■ THE TASK ■
All lines between the start of the listing below and the line containing "Mobil Oyun Haberleri (38, 52)", inclusive, must be repeated exactly.

■ EXERCISE DATA ■
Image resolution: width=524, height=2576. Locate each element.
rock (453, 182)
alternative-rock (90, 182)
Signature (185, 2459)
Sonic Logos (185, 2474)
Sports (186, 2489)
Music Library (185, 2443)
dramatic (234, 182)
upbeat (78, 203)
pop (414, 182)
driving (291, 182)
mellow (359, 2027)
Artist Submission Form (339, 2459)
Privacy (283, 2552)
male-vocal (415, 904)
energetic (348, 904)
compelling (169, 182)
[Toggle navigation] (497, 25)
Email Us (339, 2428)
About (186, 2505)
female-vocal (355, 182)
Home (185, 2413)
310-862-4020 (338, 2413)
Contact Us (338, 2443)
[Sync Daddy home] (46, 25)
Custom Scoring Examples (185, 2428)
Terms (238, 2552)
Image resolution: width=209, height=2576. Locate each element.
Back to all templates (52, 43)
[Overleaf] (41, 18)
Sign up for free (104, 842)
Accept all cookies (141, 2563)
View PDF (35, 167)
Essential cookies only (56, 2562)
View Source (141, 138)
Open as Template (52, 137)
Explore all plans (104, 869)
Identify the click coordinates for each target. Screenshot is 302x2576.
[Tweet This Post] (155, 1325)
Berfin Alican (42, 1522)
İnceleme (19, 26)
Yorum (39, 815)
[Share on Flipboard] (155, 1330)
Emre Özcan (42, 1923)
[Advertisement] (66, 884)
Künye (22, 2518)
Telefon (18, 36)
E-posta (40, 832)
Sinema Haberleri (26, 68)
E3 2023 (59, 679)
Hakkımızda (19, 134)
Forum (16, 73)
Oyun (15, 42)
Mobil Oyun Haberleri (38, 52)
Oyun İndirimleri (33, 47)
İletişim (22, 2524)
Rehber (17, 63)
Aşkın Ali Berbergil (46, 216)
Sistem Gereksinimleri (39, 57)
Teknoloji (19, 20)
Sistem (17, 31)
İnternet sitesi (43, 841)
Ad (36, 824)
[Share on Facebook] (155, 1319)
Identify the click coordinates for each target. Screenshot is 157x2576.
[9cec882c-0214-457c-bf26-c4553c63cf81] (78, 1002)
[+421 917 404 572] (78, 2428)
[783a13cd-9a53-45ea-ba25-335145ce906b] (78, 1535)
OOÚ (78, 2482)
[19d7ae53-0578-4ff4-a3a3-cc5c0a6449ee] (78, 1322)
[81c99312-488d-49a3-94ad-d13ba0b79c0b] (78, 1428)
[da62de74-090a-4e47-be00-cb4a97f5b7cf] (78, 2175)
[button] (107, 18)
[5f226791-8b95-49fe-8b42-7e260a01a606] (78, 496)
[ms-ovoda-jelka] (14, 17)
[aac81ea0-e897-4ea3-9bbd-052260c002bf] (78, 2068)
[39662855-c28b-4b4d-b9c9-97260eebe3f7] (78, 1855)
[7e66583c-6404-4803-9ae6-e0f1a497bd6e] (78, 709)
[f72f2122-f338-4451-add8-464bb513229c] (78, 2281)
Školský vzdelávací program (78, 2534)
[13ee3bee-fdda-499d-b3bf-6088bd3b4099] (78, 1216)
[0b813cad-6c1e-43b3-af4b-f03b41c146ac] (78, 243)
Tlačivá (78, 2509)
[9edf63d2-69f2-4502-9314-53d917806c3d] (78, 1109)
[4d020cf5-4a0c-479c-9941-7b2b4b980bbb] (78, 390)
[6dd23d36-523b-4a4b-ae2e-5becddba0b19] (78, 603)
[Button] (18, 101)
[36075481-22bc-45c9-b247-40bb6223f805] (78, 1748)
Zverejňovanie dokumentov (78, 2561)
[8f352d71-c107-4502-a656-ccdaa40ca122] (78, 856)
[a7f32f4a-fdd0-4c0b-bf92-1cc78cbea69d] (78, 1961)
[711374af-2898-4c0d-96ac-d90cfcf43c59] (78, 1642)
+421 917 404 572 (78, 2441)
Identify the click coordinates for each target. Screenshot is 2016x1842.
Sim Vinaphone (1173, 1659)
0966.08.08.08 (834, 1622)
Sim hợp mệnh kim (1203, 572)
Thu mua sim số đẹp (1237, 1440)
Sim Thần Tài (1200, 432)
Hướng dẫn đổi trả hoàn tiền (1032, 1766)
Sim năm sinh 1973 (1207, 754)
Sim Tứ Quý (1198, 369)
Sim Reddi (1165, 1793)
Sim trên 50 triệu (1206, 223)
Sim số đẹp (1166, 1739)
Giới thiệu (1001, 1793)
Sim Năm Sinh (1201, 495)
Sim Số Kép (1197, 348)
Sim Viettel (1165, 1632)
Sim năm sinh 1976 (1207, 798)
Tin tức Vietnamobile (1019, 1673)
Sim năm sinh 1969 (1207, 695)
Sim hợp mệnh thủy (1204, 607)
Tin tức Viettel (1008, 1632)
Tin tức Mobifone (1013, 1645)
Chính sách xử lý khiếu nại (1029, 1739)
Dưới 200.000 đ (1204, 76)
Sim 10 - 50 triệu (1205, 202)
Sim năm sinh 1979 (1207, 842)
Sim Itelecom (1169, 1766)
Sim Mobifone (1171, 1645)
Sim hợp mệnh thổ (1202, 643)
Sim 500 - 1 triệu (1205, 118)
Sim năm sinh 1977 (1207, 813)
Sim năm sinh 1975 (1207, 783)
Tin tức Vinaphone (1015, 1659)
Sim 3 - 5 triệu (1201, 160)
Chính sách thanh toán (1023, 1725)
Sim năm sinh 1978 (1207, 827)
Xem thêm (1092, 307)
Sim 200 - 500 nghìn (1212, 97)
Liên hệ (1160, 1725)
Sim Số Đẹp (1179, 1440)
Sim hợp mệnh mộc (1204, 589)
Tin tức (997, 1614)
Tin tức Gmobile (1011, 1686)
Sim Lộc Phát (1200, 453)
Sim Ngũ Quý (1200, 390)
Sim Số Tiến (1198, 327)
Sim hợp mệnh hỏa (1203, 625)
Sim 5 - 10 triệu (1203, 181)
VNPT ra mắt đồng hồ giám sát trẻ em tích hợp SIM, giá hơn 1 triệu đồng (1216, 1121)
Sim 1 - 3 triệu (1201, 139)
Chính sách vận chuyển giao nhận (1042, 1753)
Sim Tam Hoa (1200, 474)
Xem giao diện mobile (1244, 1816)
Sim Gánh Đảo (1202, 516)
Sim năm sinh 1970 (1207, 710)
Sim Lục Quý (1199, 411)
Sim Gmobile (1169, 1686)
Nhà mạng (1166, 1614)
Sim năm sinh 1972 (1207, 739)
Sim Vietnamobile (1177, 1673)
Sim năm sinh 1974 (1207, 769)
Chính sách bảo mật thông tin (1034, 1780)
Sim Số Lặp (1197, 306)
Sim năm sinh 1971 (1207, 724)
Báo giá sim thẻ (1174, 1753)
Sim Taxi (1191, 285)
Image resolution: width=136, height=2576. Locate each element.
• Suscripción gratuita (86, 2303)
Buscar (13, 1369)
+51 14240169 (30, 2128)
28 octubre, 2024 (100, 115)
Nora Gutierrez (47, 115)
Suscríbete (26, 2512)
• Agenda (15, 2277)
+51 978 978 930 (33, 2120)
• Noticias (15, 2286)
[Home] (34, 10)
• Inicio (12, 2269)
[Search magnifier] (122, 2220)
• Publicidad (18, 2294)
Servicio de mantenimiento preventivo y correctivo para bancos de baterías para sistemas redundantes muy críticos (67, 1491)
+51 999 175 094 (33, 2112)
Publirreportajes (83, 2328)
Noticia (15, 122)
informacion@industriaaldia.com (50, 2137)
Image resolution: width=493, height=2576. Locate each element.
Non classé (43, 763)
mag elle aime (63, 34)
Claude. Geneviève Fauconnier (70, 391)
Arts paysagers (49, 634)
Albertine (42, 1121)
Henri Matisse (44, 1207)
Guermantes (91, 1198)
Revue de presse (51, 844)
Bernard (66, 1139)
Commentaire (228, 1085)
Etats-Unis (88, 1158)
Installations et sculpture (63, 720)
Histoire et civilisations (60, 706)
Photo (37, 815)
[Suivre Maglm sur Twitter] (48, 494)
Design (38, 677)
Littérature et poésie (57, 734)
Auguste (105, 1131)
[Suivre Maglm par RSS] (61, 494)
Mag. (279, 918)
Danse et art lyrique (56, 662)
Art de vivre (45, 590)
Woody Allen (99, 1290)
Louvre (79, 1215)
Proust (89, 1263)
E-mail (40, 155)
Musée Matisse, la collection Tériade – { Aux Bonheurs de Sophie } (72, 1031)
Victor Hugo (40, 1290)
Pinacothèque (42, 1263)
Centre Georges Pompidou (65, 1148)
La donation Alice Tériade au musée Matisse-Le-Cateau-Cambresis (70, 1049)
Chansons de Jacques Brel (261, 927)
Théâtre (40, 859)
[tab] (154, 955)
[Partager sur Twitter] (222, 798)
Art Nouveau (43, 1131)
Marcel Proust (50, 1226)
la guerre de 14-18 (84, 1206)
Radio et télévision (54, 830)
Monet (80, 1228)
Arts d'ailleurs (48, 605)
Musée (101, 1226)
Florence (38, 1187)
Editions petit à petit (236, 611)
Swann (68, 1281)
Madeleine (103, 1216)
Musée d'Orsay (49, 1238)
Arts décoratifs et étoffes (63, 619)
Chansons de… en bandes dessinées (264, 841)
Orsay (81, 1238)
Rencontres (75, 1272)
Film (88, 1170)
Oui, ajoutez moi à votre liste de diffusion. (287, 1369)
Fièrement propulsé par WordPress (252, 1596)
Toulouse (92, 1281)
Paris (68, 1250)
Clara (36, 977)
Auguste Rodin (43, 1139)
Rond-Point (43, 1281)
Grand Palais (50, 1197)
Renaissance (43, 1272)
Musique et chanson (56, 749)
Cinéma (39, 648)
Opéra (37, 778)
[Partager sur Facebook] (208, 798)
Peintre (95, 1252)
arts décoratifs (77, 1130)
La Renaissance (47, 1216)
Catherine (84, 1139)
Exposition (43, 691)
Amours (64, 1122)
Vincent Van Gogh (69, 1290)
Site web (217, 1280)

■ EXERCISE ANSWER ■
Image resolution: width=524, height=2576. Locate each element.
rock (453, 182)
alternative-rock (90, 182)
Signature (185, 2459)
Sonic Logos (185, 2474)
Sports (186, 2489)
Music Library (185, 2443)
dramatic (234, 182)
upbeat (78, 203)
pop (414, 182)
driving (291, 182)
mellow (359, 2027)
Artist Submission Form (339, 2459)
Privacy (283, 2552)
male-vocal (415, 904)
energetic (348, 904)
compelling (169, 182)
[Toggle navigation] (497, 25)
Email Us (339, 2428)
About (186, 2505)
female-vocal (355, 182)
Home (185, 2413)
310-862-4020 (338, 2413)
Contact Us (338, 2443)
[Sync Daddy home] (46, 25)
Custom Scoring Examples (185, 2428)
Terms (238, 2552)
Image resolution: width=209, height=2576. Locate each element.
Back to all templates (52, 43)
[Overleaf] (41, 18)
Sign up for free (104, 842)
Accept all cookies (141, 2563)
View PDF (35, 167)
Essential cookies only (56, 2562)
View Source (141, 138)
Open as Template (52, 137)
Explore all plans (104, 869)
Identify the click coordinates for each target. Screenshot is 302x2576.
[Tweet This Post] (155, 1325)
Berfin Alican (42, 1522)
İnceleme (19, 26)
Yorum (39, 815)
[Share on Flipboard] (155, 1330)
Emre Özcan (42, 1923)
[Advertisement] (66, 884)
Künye (22, 2518)
Telefon (18, 36)
E-posta (40, 832)
Sinema Haberleri (26, 68)
E3 2023 (59, 679)
Hakkımızda (19, 134)
Forum (16, 73)
Oyun (15, 42)
Mobil Oyun Haberleri (38, 52)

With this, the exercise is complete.